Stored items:
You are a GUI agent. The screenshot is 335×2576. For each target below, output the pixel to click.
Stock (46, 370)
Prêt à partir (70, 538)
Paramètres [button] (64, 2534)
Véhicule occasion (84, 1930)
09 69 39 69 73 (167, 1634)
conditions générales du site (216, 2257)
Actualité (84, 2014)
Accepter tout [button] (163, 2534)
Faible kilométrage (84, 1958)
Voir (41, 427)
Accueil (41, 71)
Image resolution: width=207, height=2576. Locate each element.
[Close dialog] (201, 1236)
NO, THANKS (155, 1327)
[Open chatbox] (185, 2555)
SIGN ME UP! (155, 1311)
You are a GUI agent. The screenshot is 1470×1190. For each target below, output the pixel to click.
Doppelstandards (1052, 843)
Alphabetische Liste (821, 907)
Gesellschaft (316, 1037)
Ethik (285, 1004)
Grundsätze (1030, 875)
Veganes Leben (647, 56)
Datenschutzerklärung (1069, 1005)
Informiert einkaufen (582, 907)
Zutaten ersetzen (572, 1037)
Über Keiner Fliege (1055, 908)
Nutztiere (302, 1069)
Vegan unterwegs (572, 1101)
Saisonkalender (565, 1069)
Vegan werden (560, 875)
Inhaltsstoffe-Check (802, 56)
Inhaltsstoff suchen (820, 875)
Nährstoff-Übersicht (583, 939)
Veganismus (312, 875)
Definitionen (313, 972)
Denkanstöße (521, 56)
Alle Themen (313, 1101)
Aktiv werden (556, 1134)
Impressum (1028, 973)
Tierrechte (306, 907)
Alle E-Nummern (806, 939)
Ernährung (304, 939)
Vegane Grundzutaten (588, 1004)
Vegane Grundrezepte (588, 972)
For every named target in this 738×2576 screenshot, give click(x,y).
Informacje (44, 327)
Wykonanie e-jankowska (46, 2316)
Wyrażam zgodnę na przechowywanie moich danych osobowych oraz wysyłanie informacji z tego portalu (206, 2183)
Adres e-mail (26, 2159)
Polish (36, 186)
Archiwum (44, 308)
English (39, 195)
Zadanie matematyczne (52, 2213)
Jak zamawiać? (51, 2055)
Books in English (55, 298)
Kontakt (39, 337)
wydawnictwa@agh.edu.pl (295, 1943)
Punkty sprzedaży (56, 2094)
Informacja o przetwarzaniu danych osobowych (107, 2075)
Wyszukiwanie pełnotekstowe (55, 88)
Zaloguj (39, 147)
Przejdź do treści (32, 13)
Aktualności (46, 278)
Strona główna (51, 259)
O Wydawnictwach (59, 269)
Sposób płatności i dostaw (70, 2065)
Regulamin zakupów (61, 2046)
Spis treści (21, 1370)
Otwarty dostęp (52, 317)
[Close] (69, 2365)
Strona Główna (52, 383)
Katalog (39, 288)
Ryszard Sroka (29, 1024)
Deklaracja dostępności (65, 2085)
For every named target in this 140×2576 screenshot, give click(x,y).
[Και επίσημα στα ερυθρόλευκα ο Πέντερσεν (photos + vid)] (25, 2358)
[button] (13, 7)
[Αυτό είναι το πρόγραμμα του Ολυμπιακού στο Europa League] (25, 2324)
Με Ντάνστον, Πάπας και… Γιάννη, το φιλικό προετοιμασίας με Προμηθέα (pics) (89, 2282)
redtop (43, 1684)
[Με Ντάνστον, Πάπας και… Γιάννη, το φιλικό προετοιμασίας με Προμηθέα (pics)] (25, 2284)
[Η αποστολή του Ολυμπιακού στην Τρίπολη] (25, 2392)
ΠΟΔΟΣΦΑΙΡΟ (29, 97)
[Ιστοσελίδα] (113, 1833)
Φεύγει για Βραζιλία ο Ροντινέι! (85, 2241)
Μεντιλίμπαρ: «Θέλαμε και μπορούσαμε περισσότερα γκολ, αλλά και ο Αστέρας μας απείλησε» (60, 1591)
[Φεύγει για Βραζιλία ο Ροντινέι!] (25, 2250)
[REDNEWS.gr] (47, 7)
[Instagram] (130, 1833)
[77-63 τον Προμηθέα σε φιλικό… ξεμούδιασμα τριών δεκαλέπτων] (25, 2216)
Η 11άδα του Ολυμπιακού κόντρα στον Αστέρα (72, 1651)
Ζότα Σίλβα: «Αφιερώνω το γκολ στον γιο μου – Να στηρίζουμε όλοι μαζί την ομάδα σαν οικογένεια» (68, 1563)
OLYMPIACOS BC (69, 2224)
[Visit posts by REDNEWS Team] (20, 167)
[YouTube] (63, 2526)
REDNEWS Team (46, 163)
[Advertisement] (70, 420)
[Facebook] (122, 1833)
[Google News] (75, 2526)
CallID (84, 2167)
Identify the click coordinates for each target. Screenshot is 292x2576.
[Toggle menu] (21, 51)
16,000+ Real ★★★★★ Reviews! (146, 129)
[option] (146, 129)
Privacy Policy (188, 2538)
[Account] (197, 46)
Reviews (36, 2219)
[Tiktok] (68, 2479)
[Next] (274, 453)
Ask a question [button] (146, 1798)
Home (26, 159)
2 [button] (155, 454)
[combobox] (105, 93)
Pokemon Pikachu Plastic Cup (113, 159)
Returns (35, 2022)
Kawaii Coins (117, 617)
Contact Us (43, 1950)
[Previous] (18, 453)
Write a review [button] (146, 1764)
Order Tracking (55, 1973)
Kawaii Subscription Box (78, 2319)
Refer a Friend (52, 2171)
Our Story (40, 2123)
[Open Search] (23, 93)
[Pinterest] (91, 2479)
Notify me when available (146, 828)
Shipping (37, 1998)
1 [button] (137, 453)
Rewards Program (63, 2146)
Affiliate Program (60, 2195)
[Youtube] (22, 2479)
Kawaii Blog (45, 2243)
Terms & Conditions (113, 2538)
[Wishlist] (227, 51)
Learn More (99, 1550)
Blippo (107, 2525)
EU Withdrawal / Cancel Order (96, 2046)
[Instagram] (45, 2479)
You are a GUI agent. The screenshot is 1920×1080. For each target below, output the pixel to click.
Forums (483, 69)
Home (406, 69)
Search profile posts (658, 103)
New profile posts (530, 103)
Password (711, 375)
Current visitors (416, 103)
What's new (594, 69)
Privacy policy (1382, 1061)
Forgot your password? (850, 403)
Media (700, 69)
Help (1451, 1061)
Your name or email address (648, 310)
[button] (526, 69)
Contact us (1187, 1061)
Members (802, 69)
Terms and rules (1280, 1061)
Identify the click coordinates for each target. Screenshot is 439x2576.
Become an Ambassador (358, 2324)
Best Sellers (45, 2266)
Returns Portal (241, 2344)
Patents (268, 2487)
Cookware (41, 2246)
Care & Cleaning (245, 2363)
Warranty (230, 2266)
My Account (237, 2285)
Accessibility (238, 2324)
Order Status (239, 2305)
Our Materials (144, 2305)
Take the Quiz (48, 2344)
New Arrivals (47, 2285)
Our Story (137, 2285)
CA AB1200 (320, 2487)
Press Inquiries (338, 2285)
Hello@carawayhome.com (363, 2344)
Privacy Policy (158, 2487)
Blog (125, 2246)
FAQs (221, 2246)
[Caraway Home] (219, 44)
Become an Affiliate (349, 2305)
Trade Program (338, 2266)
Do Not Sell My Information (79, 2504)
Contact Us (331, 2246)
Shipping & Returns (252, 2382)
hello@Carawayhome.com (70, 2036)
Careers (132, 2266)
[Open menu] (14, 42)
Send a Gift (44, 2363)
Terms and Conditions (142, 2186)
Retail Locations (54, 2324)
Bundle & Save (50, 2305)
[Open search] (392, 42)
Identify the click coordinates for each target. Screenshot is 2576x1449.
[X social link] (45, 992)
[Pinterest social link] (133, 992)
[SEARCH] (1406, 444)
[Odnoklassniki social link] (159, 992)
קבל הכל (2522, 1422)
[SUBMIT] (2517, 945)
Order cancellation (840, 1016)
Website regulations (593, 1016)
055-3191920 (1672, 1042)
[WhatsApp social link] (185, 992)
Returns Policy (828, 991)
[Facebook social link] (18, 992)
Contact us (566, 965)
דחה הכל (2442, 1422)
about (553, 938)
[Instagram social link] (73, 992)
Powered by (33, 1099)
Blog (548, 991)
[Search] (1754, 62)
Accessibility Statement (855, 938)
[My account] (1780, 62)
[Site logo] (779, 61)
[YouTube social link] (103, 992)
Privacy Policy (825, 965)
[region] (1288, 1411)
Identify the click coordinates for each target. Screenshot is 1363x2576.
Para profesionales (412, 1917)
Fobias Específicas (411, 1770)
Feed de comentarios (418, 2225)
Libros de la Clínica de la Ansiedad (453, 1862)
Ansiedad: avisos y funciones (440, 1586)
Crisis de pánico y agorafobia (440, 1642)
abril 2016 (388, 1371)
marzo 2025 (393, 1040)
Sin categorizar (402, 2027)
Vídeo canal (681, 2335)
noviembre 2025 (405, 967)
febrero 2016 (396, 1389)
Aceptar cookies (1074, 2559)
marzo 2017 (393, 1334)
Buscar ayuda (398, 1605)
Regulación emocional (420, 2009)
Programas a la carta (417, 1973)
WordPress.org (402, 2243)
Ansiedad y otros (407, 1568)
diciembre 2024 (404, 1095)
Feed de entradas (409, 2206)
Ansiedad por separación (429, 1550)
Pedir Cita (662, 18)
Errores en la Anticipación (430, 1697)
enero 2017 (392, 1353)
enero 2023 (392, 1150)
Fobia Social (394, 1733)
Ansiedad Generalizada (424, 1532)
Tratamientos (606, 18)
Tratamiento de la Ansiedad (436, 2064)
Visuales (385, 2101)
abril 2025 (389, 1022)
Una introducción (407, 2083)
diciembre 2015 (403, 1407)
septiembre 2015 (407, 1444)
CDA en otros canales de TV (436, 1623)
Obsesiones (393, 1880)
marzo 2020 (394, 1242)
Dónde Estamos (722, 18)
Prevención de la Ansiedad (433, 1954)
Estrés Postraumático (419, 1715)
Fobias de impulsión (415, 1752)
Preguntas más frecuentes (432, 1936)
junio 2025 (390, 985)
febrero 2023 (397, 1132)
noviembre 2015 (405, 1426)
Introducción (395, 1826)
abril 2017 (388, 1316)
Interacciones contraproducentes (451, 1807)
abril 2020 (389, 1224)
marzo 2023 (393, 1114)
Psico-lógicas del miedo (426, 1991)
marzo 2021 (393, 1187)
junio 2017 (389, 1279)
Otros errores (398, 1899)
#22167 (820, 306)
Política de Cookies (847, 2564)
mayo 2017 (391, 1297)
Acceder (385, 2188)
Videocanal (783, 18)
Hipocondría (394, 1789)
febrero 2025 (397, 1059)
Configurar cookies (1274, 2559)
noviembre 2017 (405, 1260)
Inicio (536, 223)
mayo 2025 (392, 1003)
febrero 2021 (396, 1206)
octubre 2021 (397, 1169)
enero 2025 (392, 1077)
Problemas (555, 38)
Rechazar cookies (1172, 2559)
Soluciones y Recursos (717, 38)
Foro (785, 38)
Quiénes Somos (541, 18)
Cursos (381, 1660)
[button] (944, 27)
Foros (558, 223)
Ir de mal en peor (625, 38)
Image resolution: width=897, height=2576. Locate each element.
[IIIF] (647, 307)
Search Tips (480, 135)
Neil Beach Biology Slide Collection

*TASK TO CARRY OUT*. If a line in the entries above holds "abril", include it in the count; report nothing but the resulting number.

*EXERCISE RESPONSE*. 4